Many reneweable energy source (RES) investors, especially ones active in the wind energy sector, face the danger of a drastic turnaround of market conditions as a result of the new RES support model being prepared by the energy ministry, sources have informed.
Current tariff rates already agreed to and signed between RES facility investors and LAGIE, the Electricity Market Operator, may no longer apply once the new RES support model is introduced.
In this case, wind energy producers would probably receive payments based on a price ceiling tariff rate, set at 98 euros per MWh, despite the fact that they have signed agreements for rates of 105 euros per MWh.
This promises to cause business plan problems for many RES producers who have not only already signed tariff rate agreements with the market operator but also taken further steps to purchase equipment, obtain bank loans, and proceed with developing RES facilities.
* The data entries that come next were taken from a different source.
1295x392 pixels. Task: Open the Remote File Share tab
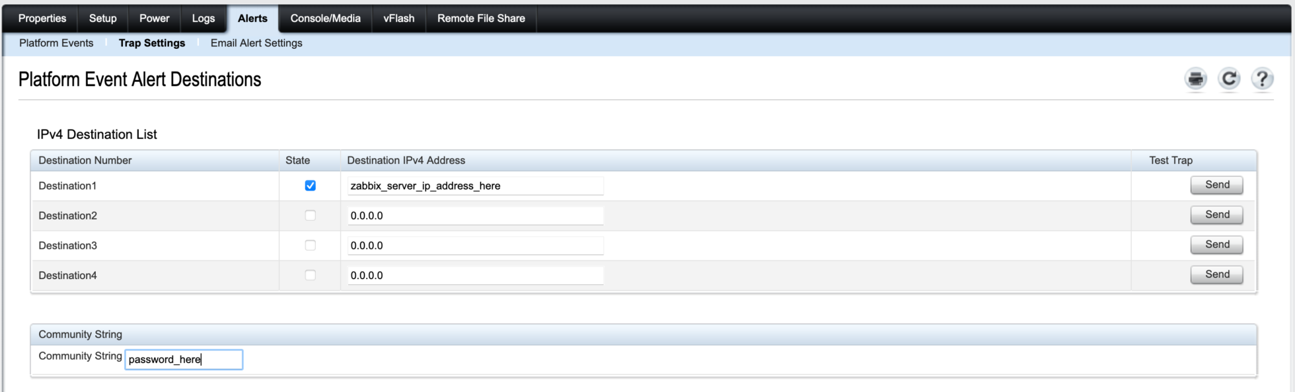click(480, 19)
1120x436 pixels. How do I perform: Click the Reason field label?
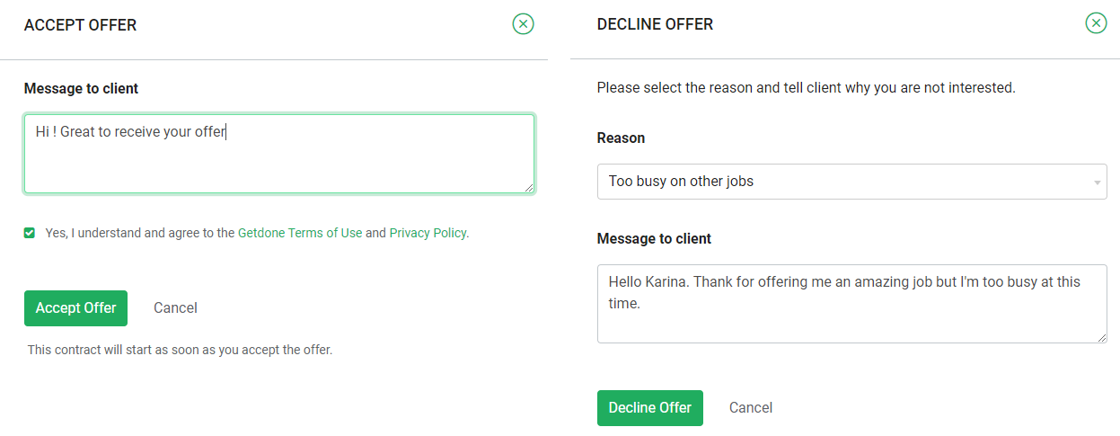621,138
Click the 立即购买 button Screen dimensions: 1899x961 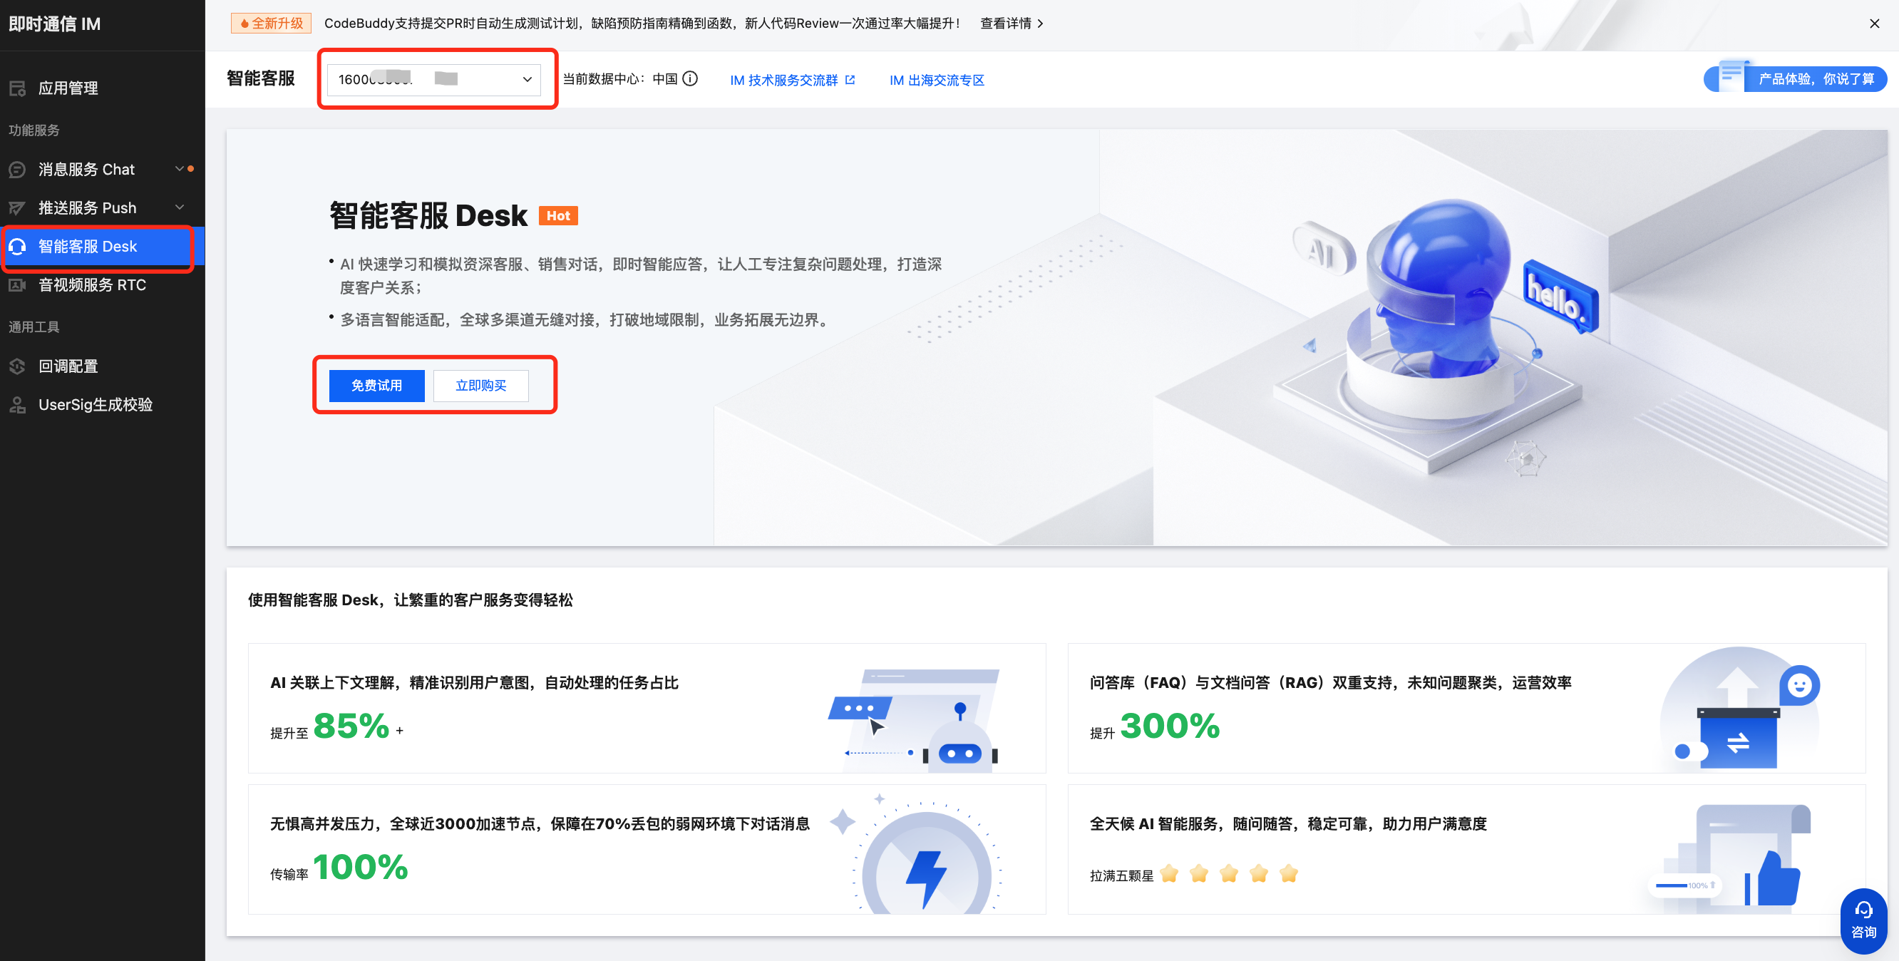tap(481, 385)
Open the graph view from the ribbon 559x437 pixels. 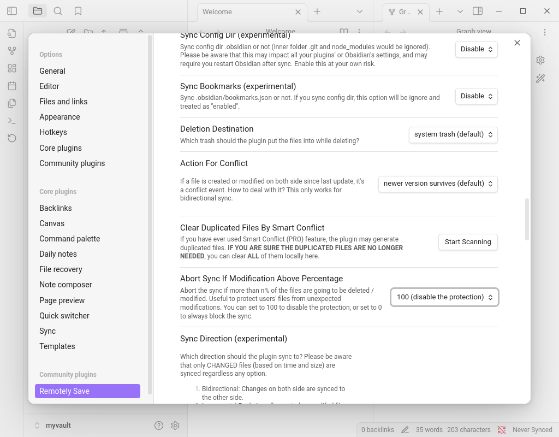(x=12, y=51)
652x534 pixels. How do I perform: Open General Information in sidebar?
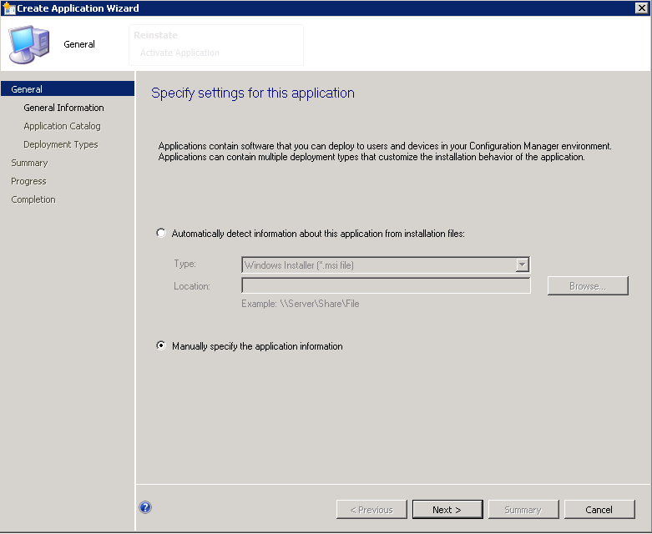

According to estimates by market officials, such cases, entailing investors who have either already purchased equipment or made installations, represent a capacity in excess of 200 MW. RES projects for which new agreements have been signed with LAGIE total a capacity of 1,250 MW.
The matter is expected to be raised by RES sector authorities during upcoming talks with energy ministry officials as part of the public consultation procedure for the sector’s new support model.
The new model is based on a combination of feed-in-premiums and tenders, in accordance with EU directives.
The energy ministry is aiming to secure internal rates of return (IRR) of between eight and twelve percent. Based on these figures, the price ceiling for feed-in-premiums is 98 euros per MWh for wind-energy facilities, 100 euros per MWh for small hydropower plants, and 90 euros per MWh for photovoltaic systems over 500 KW.